Se acercó con precaución. Más allá del umbral, de pie junto a la cama deshecha y vestido con un elegante batín azul y rojo, Mael la esperaba de brazos cruzados.
Le dedicó una sonrisa amenazante al verla aparecer.
—Vaya, vaya, vaya, pero a quién tenemos aquí... —dijo en tono peligroso. Su voz sonaba algo más débil que anteriormente, pero incluso así intimidaba—. Pasa, querida asesina, pasa: tú y yo tenemos que hablar largo y tendido... ah, y cierra la puerta.
Créssida tuvo la tentación de irse. De abandonar la torre, la fortaleza y, en general, Turín. Si Abadón la ayudaba, podría estar de regreso en la Catedral de las Rosas antes de acabar la semana. Puede que incluso, si el tiempo acompañaba, el viaje fuera más corto aún. ¿Tres días de camino? ¿Cuatro? La ventaja que tenía como bruja era que, si así lo deseaba, no tendría por qué parar a dormir...
Pero escapar de sus problemas no era propio de Créssida. Era tentador, por supuesto, pero por experiencia personal sabía que no se podía huir eternamente. Lo único que iba a conseguir era retrasar la resolución del problema, y no valía la pena. Lo mejor era enfrentarse a él.

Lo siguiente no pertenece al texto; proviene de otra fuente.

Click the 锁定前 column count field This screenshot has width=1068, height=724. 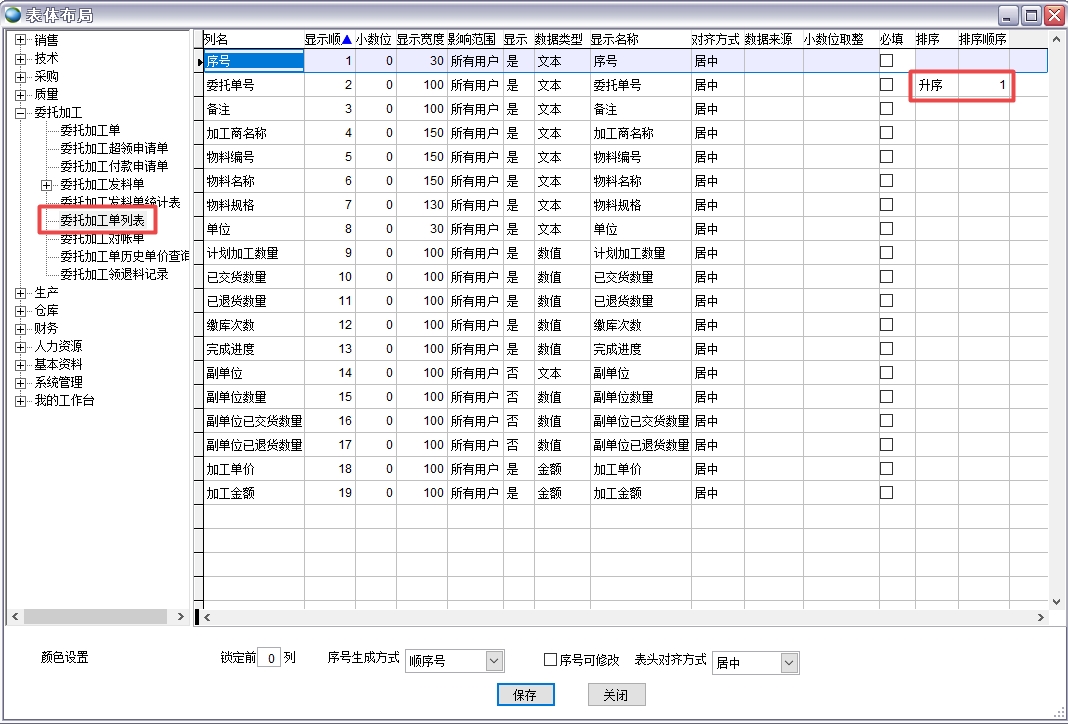point(269,658)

Respiró hondo de nuevo y cruzó el umbral. Aquella habitación era mucho más amplia y elegante que la suya, con el mobiliario teñido de bonitos colores ocres y un gran espejo junto a la ventana, pero la presencia de Mael parecía cubrirlo todo de una neblina de oscuridad. Era como si, en cierto modo, hubiese traído consigo una parte del Inframundo.
Era inquietante.
Ya en la sala, la bruja empujó la puerta hasta cerrarla, quedándose a solas con él. Alzó la mirada hacia Mael, que seguía mirándola con fijeza, con sus profundos ojos negros cargados de su habitual misticismo, y forzó una sonrisa.
Las ideas y las palabras empezaron a amontonarse sin orden alguno en su mente.
—Oye, mira, sé que lo que hice fue terrible, que se me fue la mano, pero... bueno, fue un error. Un terrible error. —Créssida se encogió de hombros—. Me puse muy furiosa, no parabas de atacarme y, no es que quiera excusarme, pero a veces tengo la sensación de que alguien empuja mi mano en momentos así. Es como si perdiese el control de mí misma y lo tomase otra persona... Pero vamos, que no pude frenarme... aunque tampoco lo intenté, simplemente... simplemente me dejé llevar.
—Y me hundiste un cuchillo en el corazón.
—Sí.
—Y me mataste.
—No era mi intención, pero...
—¿Y qué otra intención podía haber? —Mael dejó escapar un largo suspiro—. ¿Sabes? Nunca imaginé que fueras tan fácil. Cuando Hades me pidió que te corrompiera pensé que me resultaría más complicado, que tendría que sacar mi lado más cerebral, pero la verdad es que eres terriblemente simple. Tan solo he necesitado provocarte un poco para que te dejes llevar por el instinto... ¿eres consciente de lo lamentable que es eso? Cualquiera diría que eres una salvaje.
Créssida palideció, totalmente desconcertada ante lo que acababa de escuchar.
Necesitó unos segundos para poder reaccionar.
—¿Qué Hades te pidió qué?
—Que te corrompiera —respondió Mael con terrible sencillez, dibujando una sonrisa maliciosa—. Ya te lo dije, Créssida, tarde o temprano vais a acabar desapareciendo todas: la era de las brujas ha llegado a su fin.